Requirements:
**A)** From the Duo device trust passage, list each device check it says Duo runs at every authentication.
**B)** Please write out the Duo device trust passage word for word, starting with "No. Duo can" and going on through "full MDM solution.".

Text passage:
Device trust is Duo's capability to assess the security posture of the device a user is connecting from before granting access, not just the user's identity. In practice, this means Duo checks — at every authentication — whether the device is running a current OS, whether it is encrypted, whether an active endpoint protection solution is present, whether it is enrolled in your MDM, and whether it has been jailbroken or rooted (for mobile devices).
The outcome is that you can write access policies that say "this user may access the ERP system only from a managed, encrypted device running Windows 11 with an active endpoint agent." A user with valid credentials attempting to log in from a personal laptop that fails these checks is blocked, regardless of whether their second factor is correct. This is the layer that separates Duo Advantage from basic MFA — identity verification alone does not tell you whether the device is compromised.
No. Duo can assess device posture independently of MDM, using the Duo Device Health application — a lightweight client installed on managed devices that reports security status directly to Duo. This is important for Indian enterprises that do not have MDM deployed (which is common in mid-market organisations) — they can still enforce device health checks through Duo without first deploying a full MDM solution.

Dataset excerpts:
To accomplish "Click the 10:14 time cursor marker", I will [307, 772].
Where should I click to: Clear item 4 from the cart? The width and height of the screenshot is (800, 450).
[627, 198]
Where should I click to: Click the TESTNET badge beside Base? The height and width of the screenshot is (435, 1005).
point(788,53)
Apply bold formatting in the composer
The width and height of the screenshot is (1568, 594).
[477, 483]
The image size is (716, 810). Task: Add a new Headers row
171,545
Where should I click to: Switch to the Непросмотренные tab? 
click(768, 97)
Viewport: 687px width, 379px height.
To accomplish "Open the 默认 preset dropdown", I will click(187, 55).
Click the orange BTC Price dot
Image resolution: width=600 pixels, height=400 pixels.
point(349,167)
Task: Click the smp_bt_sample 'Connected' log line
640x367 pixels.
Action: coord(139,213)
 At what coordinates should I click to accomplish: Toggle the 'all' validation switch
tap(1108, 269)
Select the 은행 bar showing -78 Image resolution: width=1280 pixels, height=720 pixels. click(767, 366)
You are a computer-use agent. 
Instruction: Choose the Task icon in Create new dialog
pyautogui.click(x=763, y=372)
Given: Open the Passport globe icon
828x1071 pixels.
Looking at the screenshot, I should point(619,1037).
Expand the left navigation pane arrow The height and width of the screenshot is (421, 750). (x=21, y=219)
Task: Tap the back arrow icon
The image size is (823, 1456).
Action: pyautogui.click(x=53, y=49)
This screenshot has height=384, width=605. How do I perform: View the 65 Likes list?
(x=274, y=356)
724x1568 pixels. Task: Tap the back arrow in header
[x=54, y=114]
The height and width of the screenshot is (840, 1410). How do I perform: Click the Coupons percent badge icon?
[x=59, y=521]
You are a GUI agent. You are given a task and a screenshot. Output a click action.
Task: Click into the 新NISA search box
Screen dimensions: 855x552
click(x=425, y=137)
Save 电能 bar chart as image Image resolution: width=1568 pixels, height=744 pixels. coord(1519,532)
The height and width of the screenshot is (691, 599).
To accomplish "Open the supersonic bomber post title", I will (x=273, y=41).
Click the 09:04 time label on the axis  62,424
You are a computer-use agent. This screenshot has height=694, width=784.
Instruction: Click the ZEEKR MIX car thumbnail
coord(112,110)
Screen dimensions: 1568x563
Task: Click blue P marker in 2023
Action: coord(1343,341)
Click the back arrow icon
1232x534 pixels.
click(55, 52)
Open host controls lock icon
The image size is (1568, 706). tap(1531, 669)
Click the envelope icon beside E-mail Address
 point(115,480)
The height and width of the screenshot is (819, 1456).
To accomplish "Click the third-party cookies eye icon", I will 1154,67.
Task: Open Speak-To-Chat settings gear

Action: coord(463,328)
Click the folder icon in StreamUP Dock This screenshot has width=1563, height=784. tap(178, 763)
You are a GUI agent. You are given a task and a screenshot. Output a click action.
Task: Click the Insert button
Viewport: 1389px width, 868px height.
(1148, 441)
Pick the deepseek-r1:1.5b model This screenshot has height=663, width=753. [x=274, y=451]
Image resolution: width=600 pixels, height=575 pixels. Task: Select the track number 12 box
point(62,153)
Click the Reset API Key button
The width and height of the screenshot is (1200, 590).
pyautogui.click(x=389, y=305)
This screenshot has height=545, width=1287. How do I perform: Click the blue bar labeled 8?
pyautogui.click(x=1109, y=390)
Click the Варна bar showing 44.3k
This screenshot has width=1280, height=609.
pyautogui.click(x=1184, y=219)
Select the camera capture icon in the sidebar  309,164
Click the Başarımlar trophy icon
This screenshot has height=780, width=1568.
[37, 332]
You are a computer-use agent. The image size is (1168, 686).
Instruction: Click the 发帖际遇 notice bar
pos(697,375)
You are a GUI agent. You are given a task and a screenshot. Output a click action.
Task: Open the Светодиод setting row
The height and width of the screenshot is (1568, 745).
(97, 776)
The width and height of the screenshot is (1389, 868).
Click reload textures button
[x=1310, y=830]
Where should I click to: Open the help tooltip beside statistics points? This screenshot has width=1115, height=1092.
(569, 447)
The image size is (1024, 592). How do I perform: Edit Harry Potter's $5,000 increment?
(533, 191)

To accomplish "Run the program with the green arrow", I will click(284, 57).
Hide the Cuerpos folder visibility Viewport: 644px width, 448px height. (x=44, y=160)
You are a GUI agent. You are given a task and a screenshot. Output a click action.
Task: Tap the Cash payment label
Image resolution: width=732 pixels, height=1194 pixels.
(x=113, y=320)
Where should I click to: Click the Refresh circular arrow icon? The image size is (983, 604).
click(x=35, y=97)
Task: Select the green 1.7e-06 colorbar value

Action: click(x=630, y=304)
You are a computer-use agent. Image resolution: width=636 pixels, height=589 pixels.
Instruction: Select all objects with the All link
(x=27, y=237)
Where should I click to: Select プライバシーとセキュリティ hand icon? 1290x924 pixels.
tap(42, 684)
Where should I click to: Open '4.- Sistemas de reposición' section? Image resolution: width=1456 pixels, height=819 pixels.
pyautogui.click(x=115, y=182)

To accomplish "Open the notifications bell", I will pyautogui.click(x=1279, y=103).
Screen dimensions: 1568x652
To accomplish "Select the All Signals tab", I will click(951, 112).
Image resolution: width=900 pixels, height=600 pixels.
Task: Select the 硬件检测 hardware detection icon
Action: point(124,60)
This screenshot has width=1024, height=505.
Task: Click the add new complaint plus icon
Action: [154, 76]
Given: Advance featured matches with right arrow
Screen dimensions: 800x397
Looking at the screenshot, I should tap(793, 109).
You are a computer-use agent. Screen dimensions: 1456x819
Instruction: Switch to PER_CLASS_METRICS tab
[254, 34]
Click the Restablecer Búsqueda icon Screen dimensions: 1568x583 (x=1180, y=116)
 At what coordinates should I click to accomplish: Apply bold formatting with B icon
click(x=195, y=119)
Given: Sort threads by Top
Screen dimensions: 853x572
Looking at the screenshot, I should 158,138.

Answers to the exercises:
**A)**
- Whether the device is running a current OS
- Whether it is encrypted
- Whether an active endpoint protection solution is present
- Whether it is enrolled in your MDM
- Whether it has been jailbroken or rooted (for mobile devices)

**B)**
No. Duo can assess device posture independently of MDM, using the Duo Device Health application — a lightweight client installed on managed devices that reports security status directly to Duo. This is important for Indian enterprises that do not have MDM deployed (which is common in mid-market organisations) — they can still enforce device health checks through Duo without first deploying a full MDM solution.